— Exercise directions —
Copy out exactly the stretch of the listing below that begins at the line containing "Task: Open 了解详细信息" and ends at the line containing "Instruction: Toggle visibility", and copy nothing outside it.

--- Exercise data ---

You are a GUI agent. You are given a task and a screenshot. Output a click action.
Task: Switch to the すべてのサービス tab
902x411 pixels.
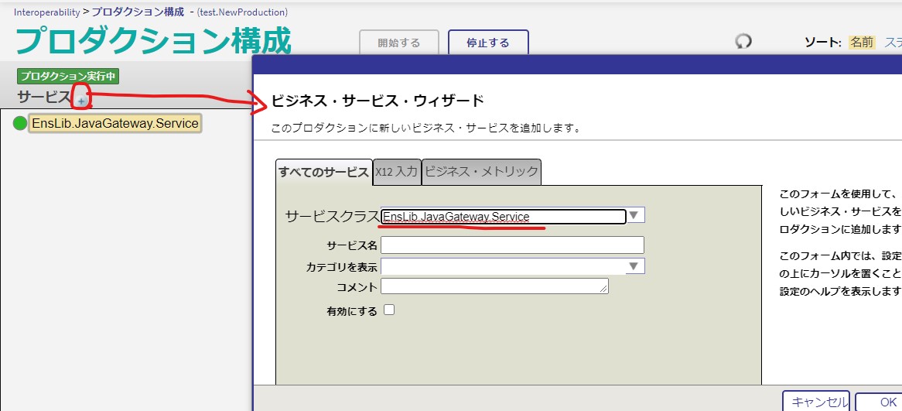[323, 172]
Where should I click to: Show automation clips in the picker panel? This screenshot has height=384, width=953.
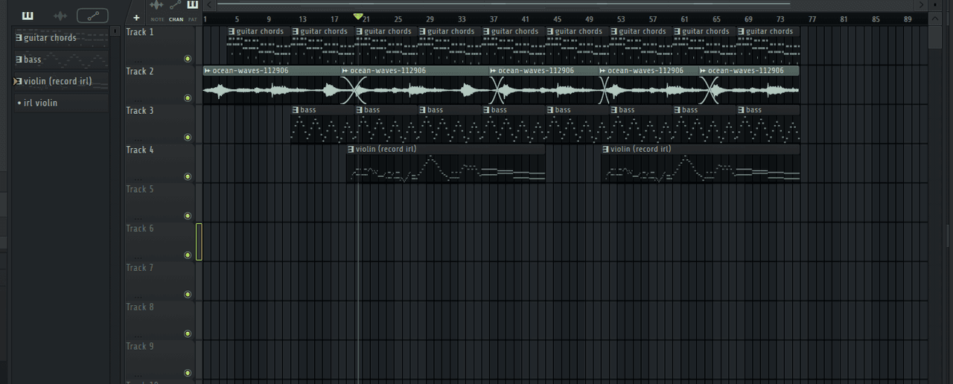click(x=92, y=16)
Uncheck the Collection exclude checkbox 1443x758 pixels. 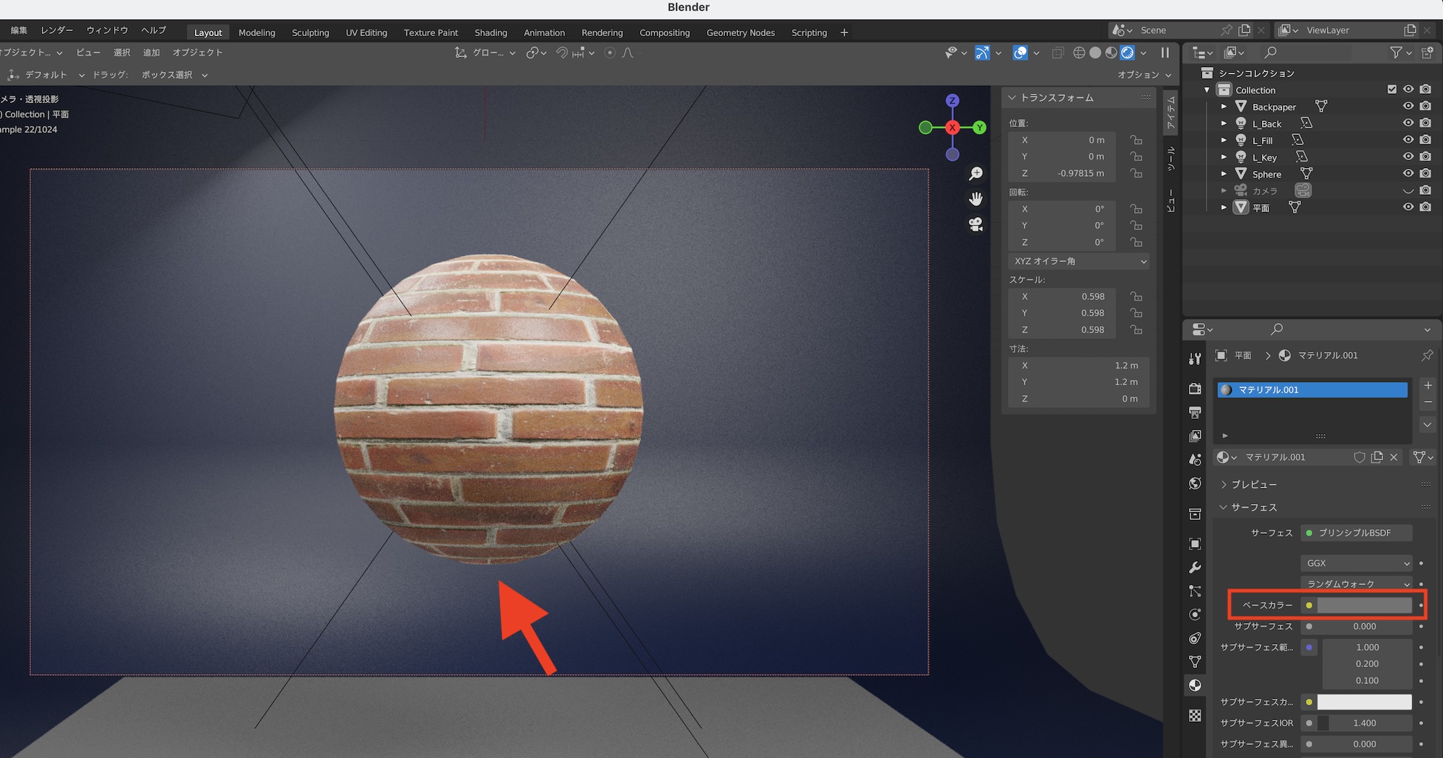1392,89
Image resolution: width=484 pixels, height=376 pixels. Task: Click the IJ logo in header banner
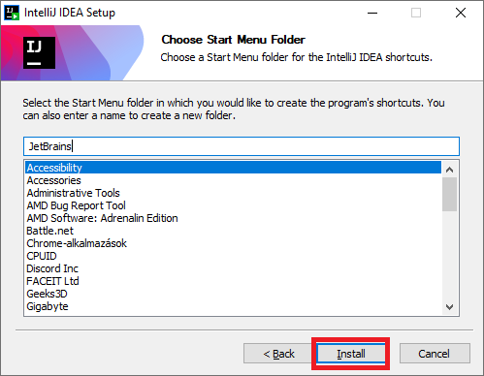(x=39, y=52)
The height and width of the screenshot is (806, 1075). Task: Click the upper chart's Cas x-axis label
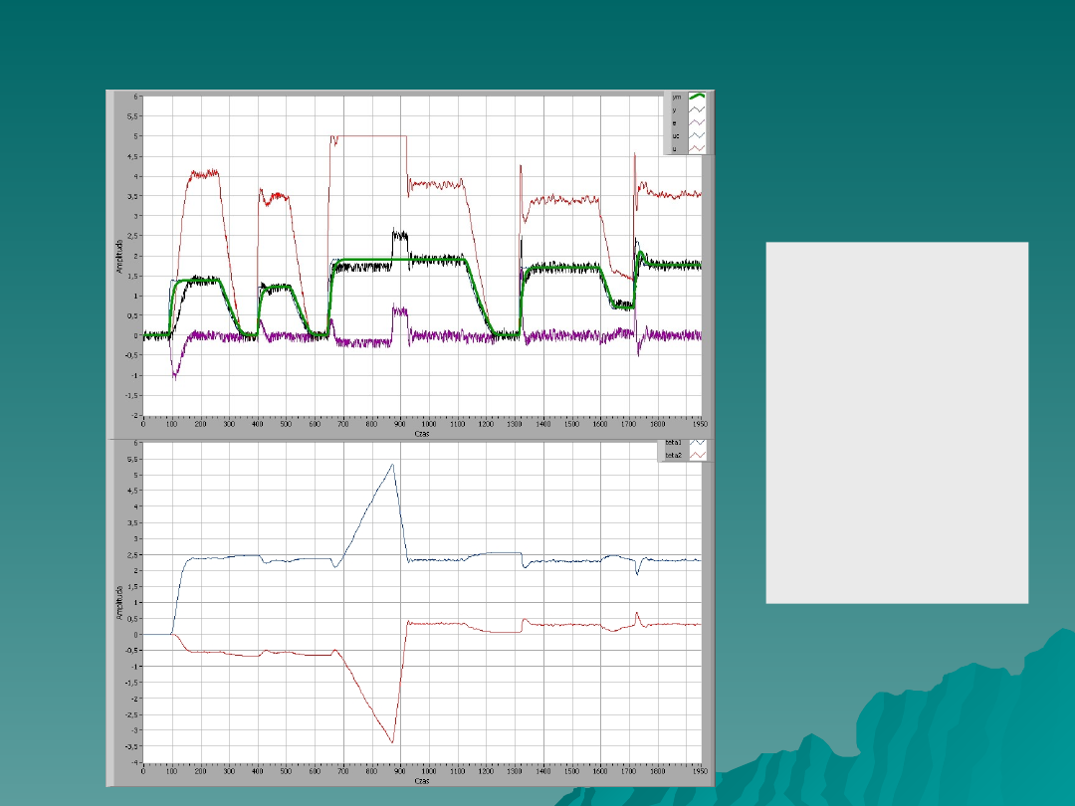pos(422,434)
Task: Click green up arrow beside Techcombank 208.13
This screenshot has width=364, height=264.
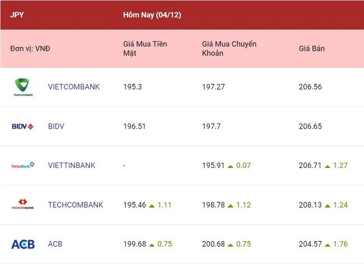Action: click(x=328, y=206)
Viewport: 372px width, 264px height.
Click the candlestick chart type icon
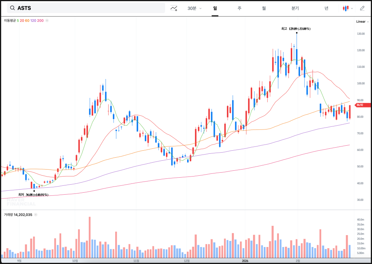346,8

---
--- Exercise data ---

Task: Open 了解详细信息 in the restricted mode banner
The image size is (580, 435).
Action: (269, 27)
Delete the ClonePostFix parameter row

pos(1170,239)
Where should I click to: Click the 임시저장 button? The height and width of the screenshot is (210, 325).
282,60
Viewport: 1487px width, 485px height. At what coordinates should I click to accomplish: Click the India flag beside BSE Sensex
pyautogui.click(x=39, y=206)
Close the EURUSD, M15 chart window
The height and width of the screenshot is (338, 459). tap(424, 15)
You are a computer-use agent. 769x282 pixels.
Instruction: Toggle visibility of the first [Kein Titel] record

---

— Result —
Task: Open 了解详细信息 in the restricted mode banner
The image size is (580, 435).
Action: (269, 27)
Delete the ClonePostFix parameter row

pos(1170,239)
Where should I click to: Click the 임시저장 button? The height and width of the screenshot is (210, 325).
282,60
Viewport: 1487px width, 485px height. At what coordinates should I click to accomplish: Click the India flag beside BSE Sensex
pyautogui.click(x=39, y=206)
Close the EURUSD, M15 chart window
The height and width of the screenshot is (338, 459). tap(424, 15)
You are a computer-use agent. 769x282 pixels.
Instruction: Toggle visibility of the first [Kein Titel] record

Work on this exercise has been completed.